Stored data entries
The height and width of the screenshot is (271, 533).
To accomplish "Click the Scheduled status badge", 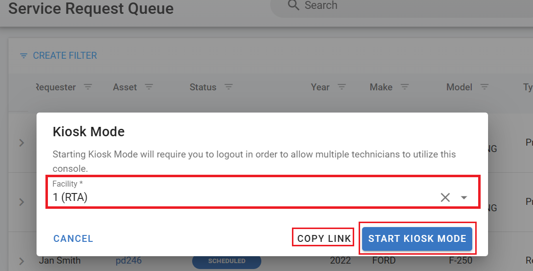I will (226, 261).
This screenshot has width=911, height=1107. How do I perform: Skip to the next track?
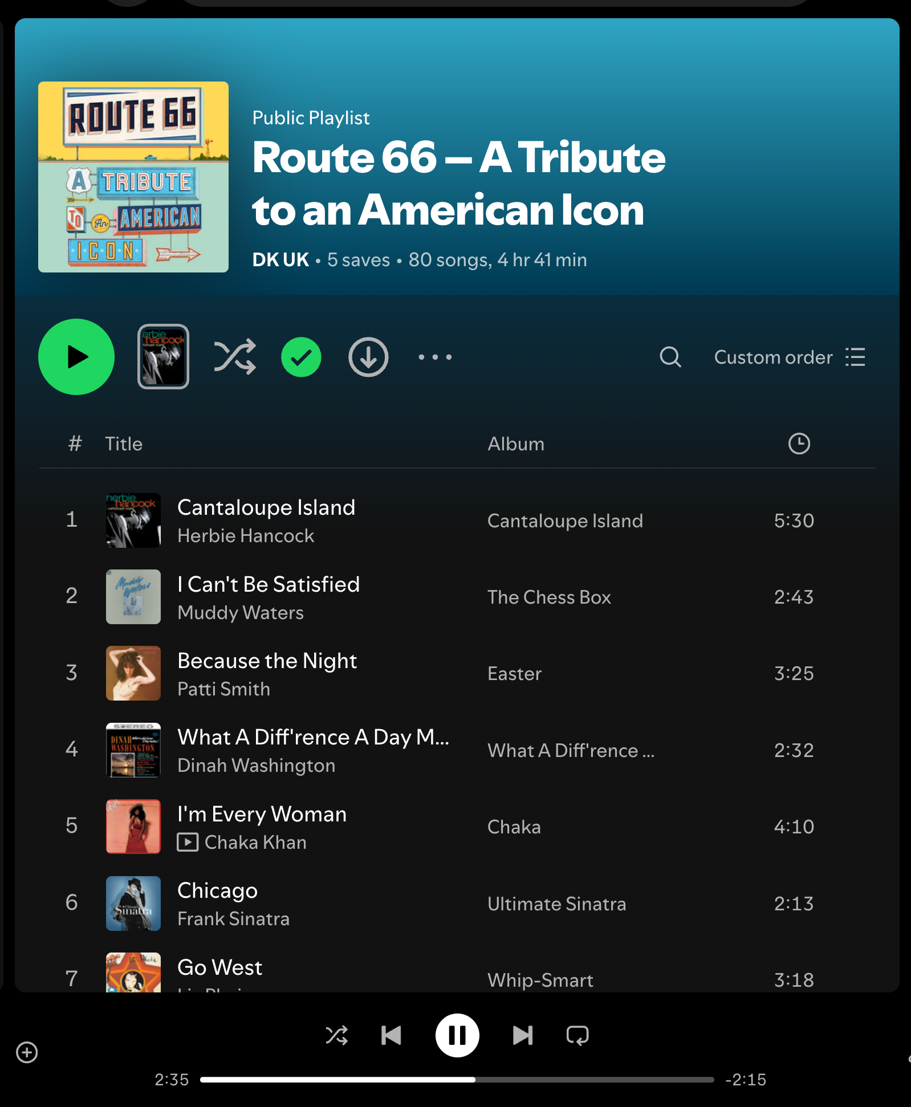(x=523, y=1035)
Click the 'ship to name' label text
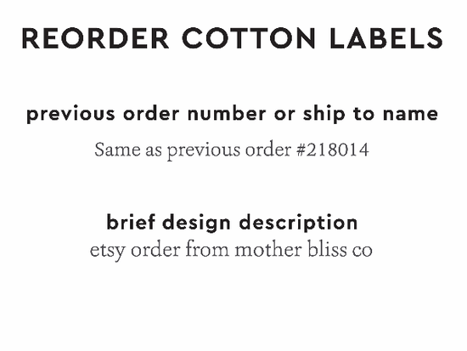Image resolution: width=467 pixels, height=351 pixels. pos(370,114)
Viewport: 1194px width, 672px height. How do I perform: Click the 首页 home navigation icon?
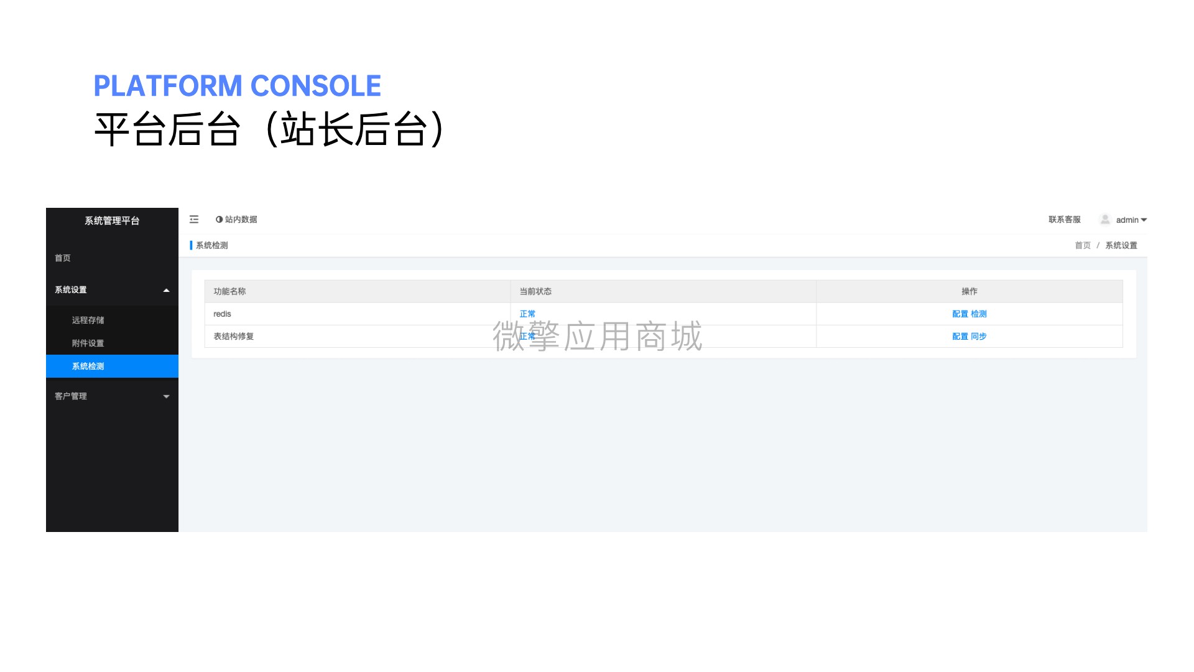tap(63, 258)
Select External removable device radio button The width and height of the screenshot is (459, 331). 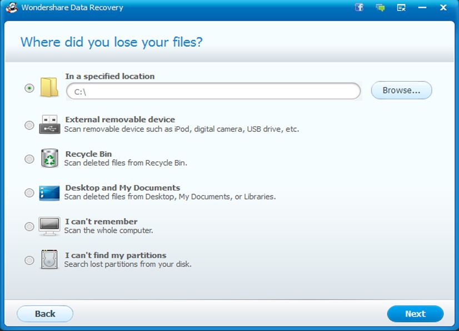29,125
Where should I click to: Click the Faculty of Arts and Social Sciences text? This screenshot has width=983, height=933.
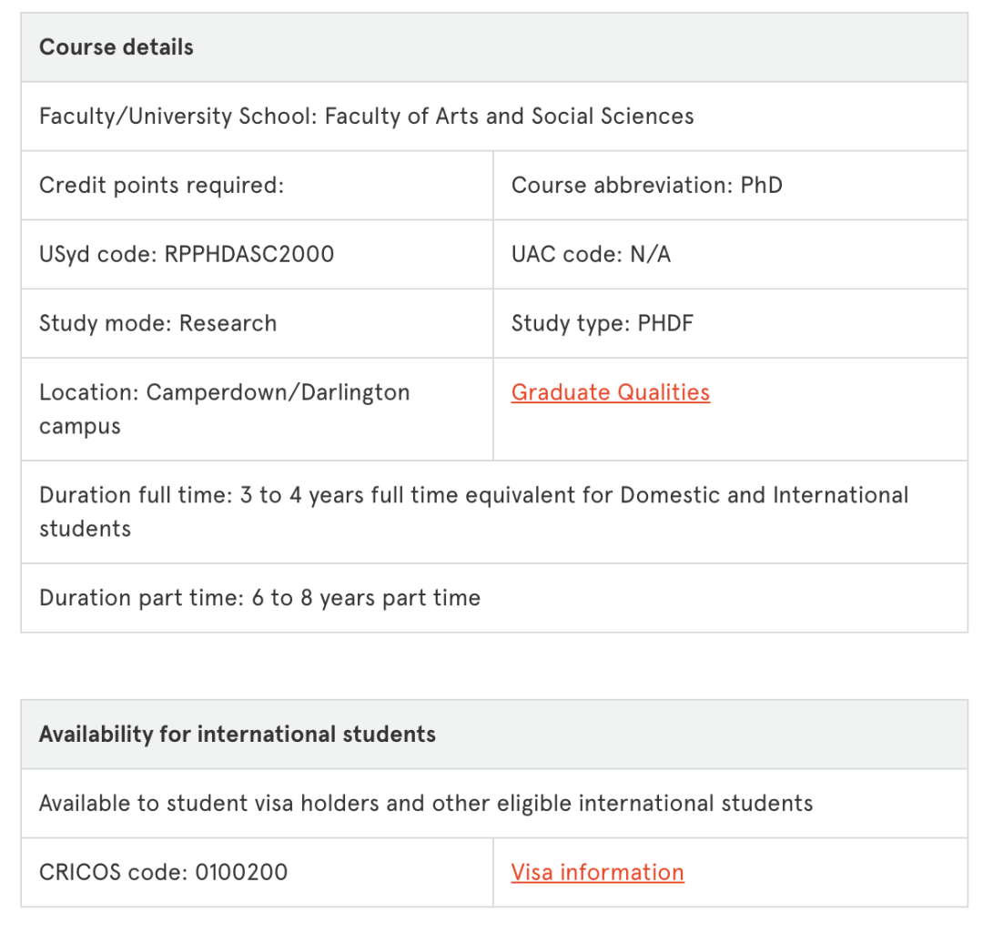click(x=509, y=117)
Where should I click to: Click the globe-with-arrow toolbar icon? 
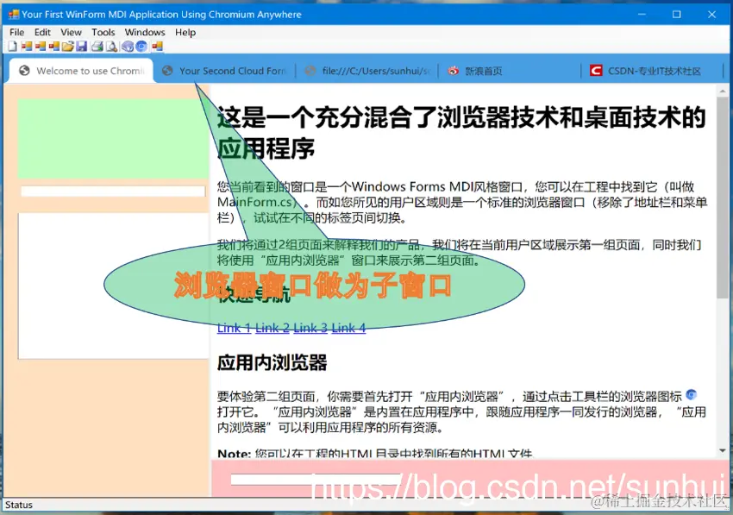(x=127, y=47)
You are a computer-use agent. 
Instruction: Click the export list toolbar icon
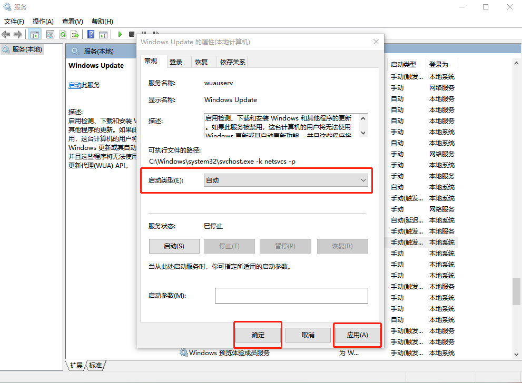tap(75, 34)
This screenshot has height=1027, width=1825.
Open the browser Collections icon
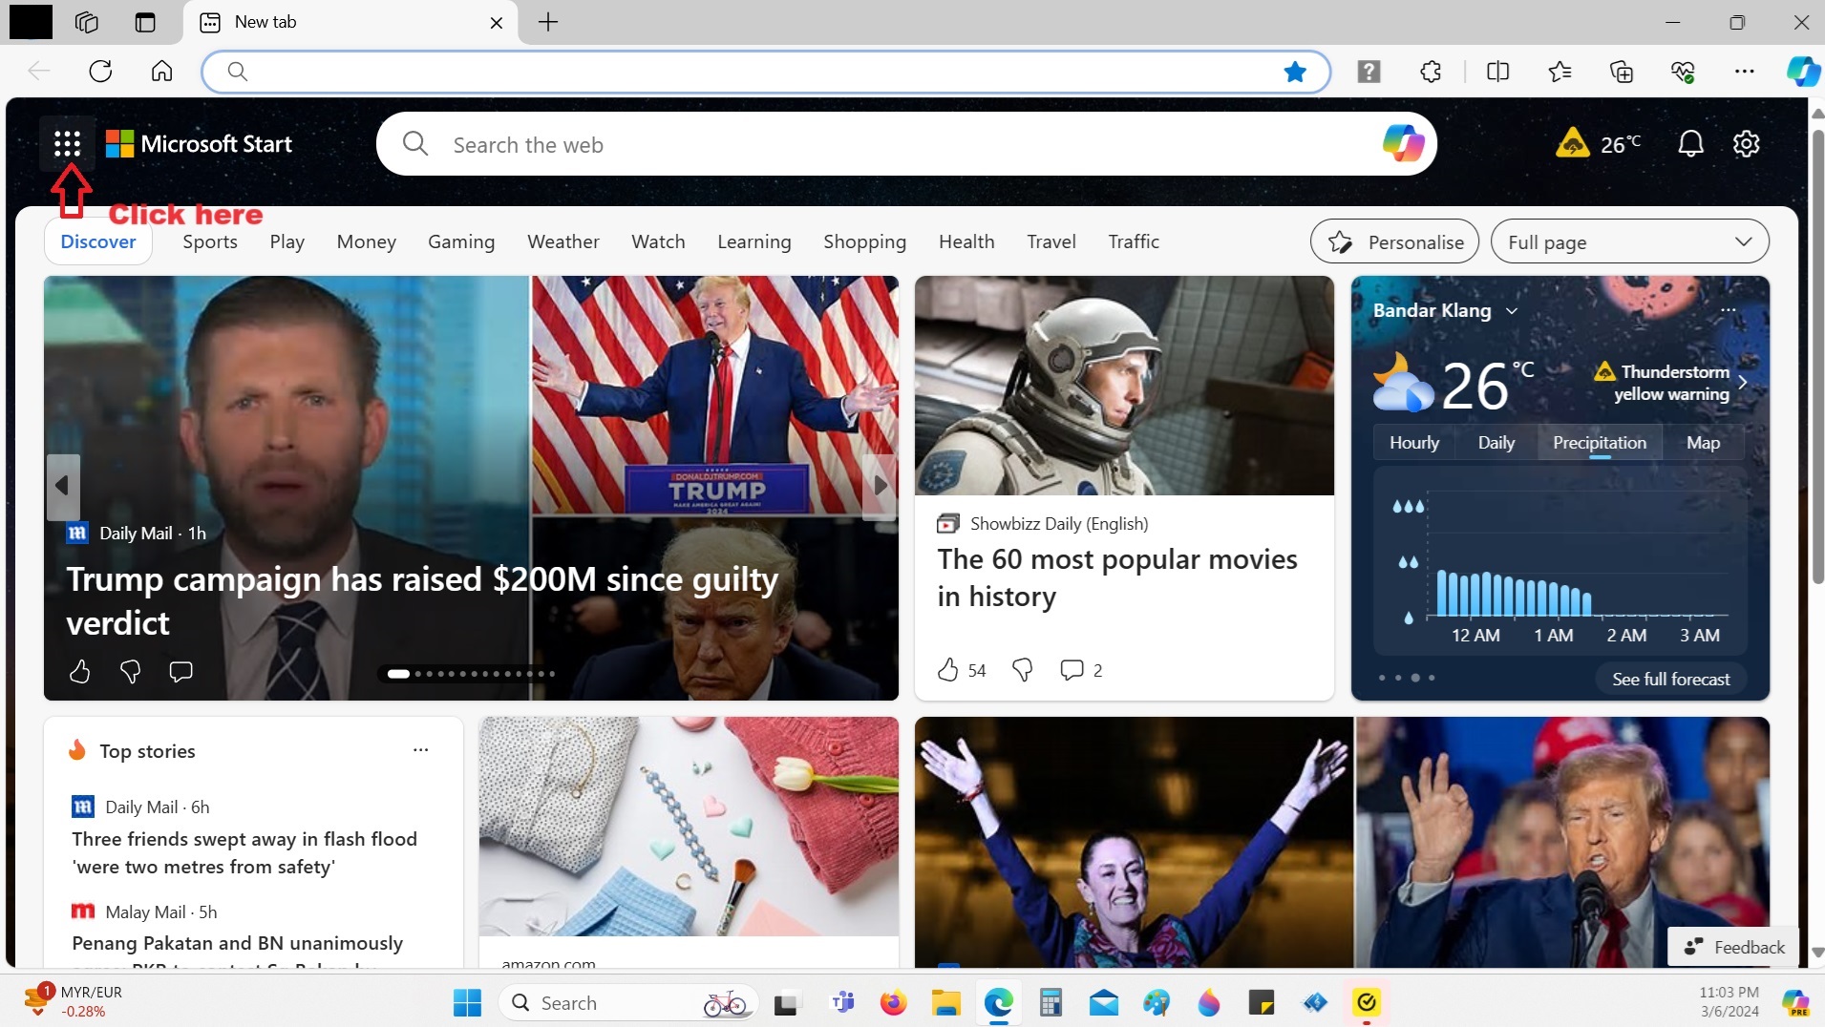coord(1621,72)
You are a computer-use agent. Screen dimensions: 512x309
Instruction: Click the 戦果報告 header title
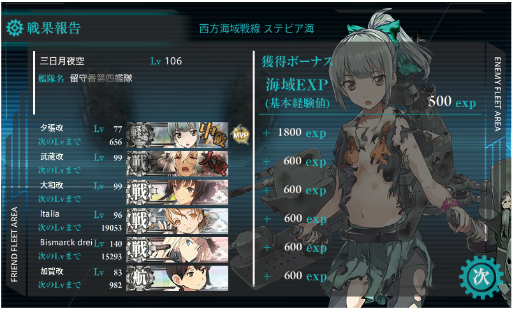(x=54, y=28)
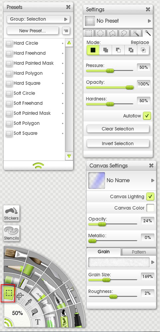
Task: Select the Selection tool in tool picker
Action: tap(8, 293)
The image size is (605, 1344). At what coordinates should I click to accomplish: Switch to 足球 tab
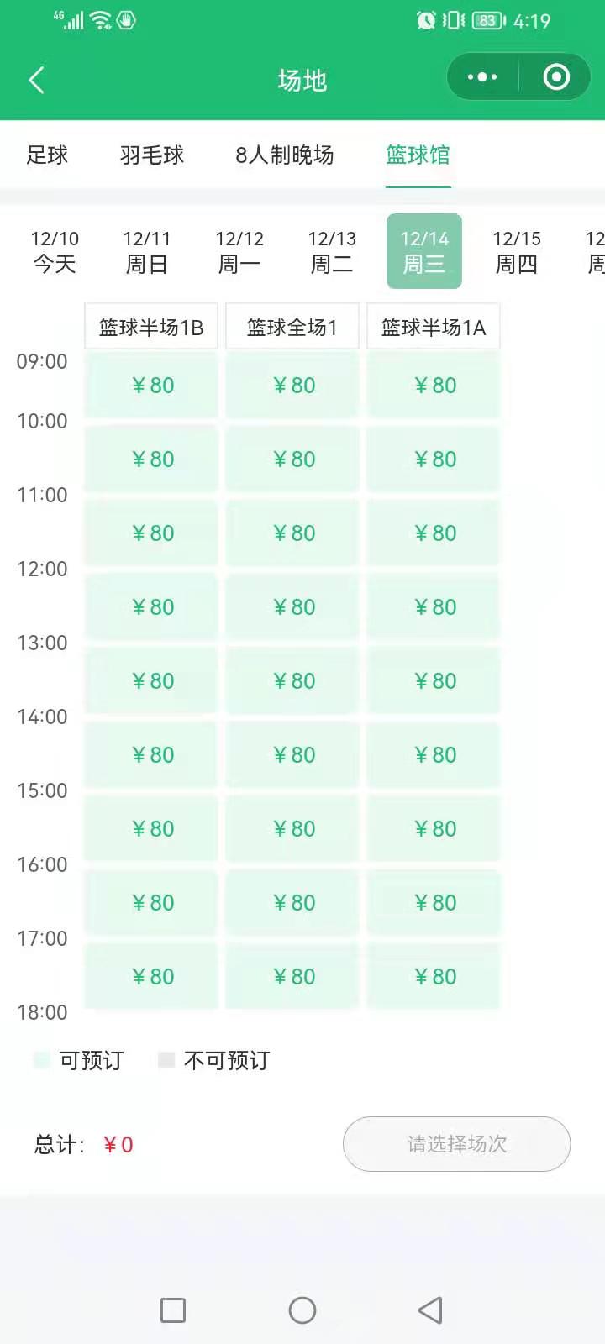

* Problem details *
Show the lines above with "agent".

* Solution for this task *
You are a computer-use agent. 
You are a computer-use agent. Screen dimensions: 512x309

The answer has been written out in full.